Having physical controls made me think again. Each shot became intentional. I had to make choices before clicking the shutter instead of fixing everything later. Slowing down brought back a sense of creativity I had not felt in years.

Film simulations and the moment everything clicked

The other revelation was Fuji’s film simulations. For years I tried to recreate film through VSCO presets and heavy edits, but it always felt like I was fabricating a look after the fact. With Fuji, the look happened in the moment. Classic Chrome, Nostalgic Negative, Eterna, all of these simulations carried the exact feeling I had been trying to build in post for so long.

Suddenly, the aesthetic I imagined was showing up on the back of my camera.
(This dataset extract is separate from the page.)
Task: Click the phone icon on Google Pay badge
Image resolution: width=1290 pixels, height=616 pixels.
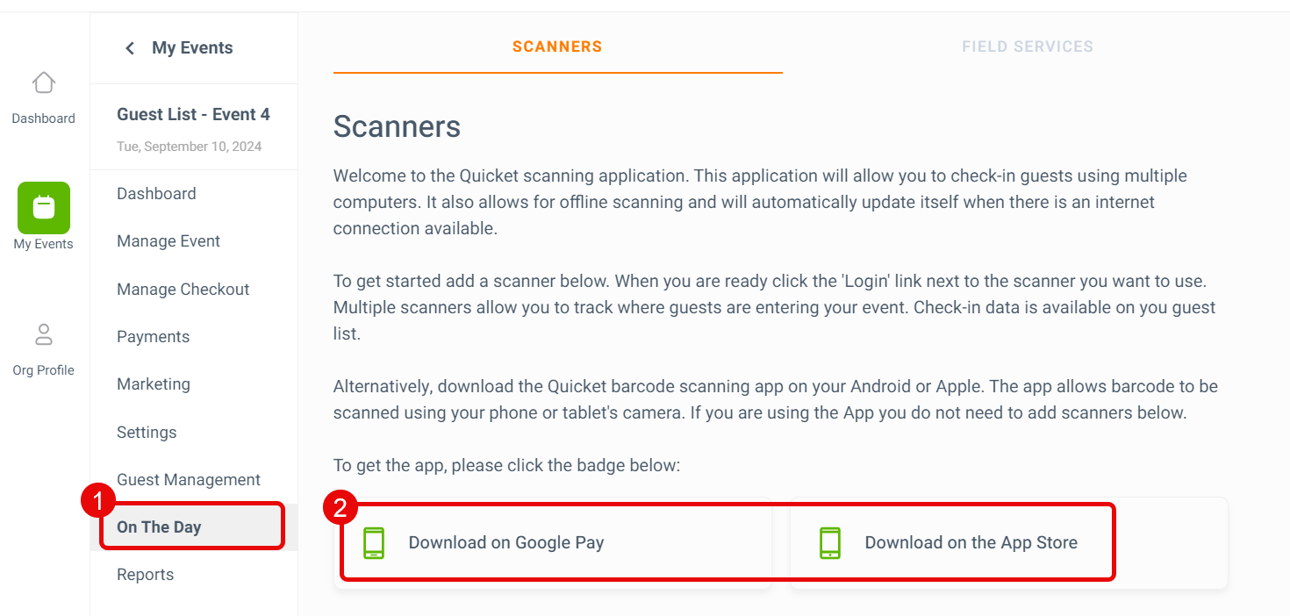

Editing became more about refining than reinventing. The image felt alive before it even touched Lightroom.

Fuji helped me get intentional again

Using Fuji helped me move away from the spray and pray mentality. Instead of firing endlessly and hoping a good shot was buried somewhere in the batch, I was composing with purpose. Watching the light. Trusting my instincts. I was creating photos, not collecting them.

Photography became an experience again, not a checklist.

How This Changed the Way I Shoot Weddings

This shift overflowed into the way I approach weddings. Before, weddings felt like a marathon where I had to capture everything and rely on editing later to create the style I wanted. Because my look lived in Lightroom, I cared less about what the image looked like straight out of camera.

Now, the look starts before the shutter clicks. Fujifilm helps me create most of my style in camera, and that gives me space to be present with couples. I’m not trying to fix moments later. I’m trying to honor them as they happen.

Editing is faster, cleaner, and more consistent. Weddings are still run and gun at times, but now they feel intentional. Thoughtful. Confident.

I trust my camera. I trust my eye again. And the whole process feels like art.

Rediscovering the Love of the Craft

Switching systems did something I never expected. It helped me rediscover the heart behind why I shoot. Fujifilm brought back the tactile joy, the intentionality, and the film-inspired aesthetic I had been chasing years ago through presets.

It reminded me that photography is not just about the final image. It is about how the process makes you feel. How a camera invites you to work. How the right tool can give you permission to create again.

Photography became fun again. And for me, that changed everything.